9. Prognostic Markers

Mayo staging system (NT-proBNP, troponin, free light chain difference).
Renal staging (proteinuria, eGFR).
Cardiac staging most predictive of survival.

10. Future Directions

New therapies: venetoclax (for patients with t(11;14)), CAR-T cell therapies against plasma cells.
Enhanced diagnostic algorithms utilizing mass spectrometry typing.
Early diagnosis is still the cornerstone to enhancing survival.

Conclusion

Systemic AL amyloidosis is a multi-organ disorder with variable presentation. The kidneys, heart, liver, peripheral nerves, and GI tract are the most frequent sites of amyloid deposition. Identification of subtle clinical features, early diagnostic workup, and initiation of treatment can greatly improve results.
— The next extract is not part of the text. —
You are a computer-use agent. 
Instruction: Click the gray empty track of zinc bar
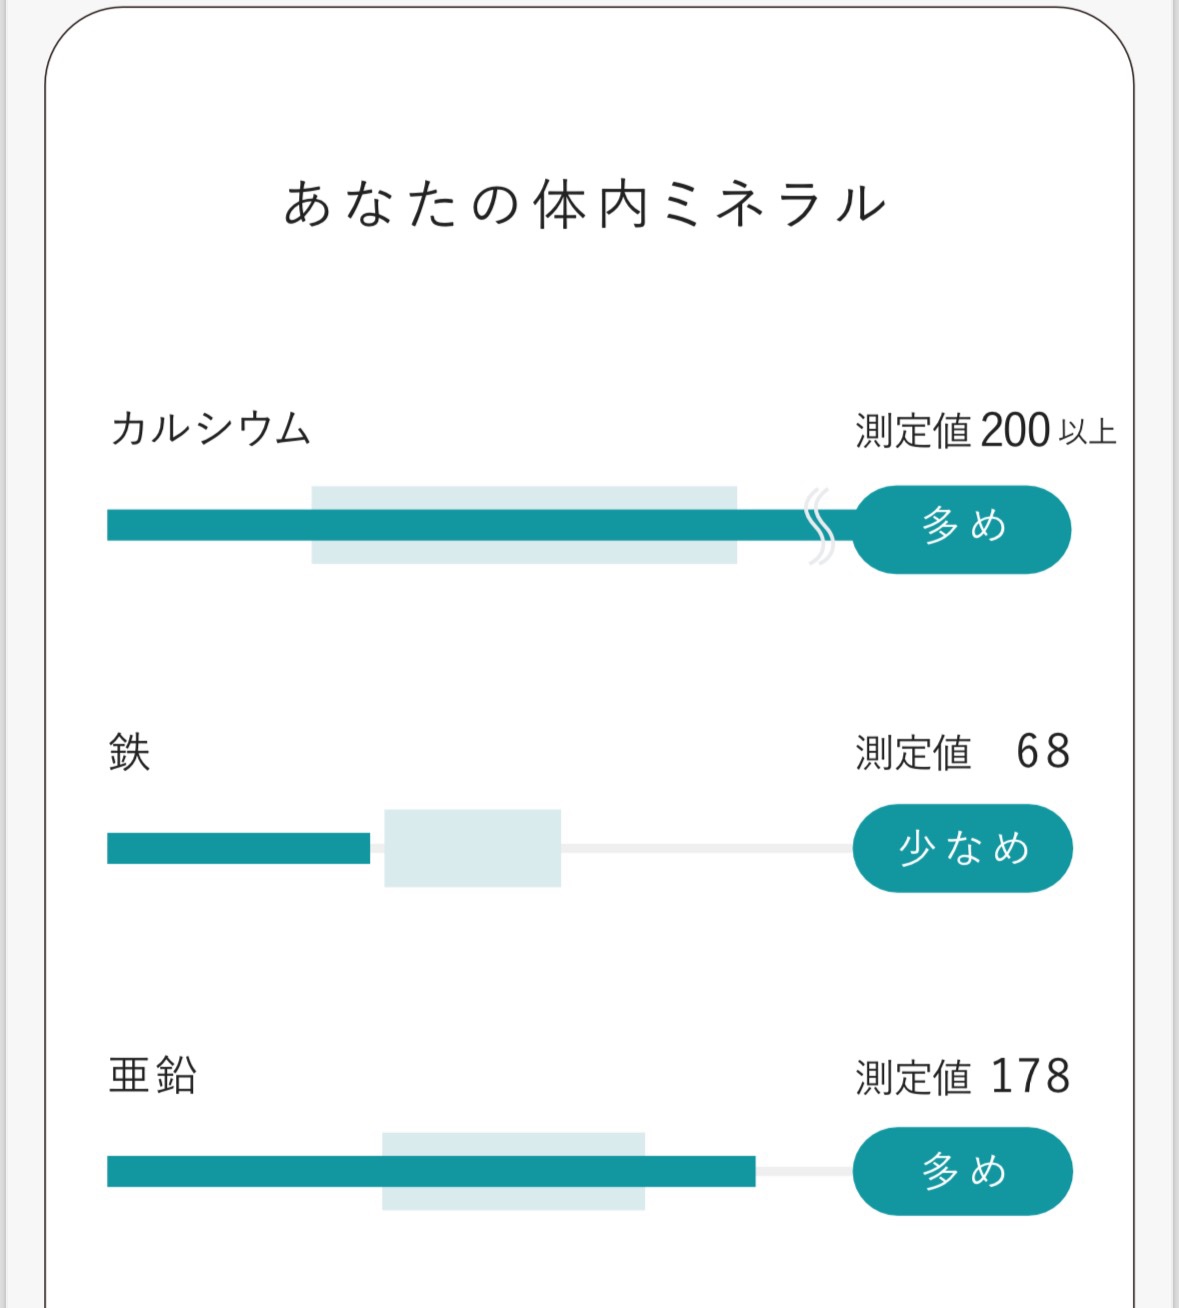(x=803, y=1171)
Involvement of multiple organs, however, is the biggest challenge and frequently determines prognosis. Physicians must have a high index of suspicion in those with unexplained nephrotic syndrome, restrictive cardiomyopathy, hepatomegaly, neuropathy, or GI dysfunction.

Plasma cell–targeted therapy and supportive approaches are areas of active investigation with the promise of improved outcomes in this once uniformly fatal disease.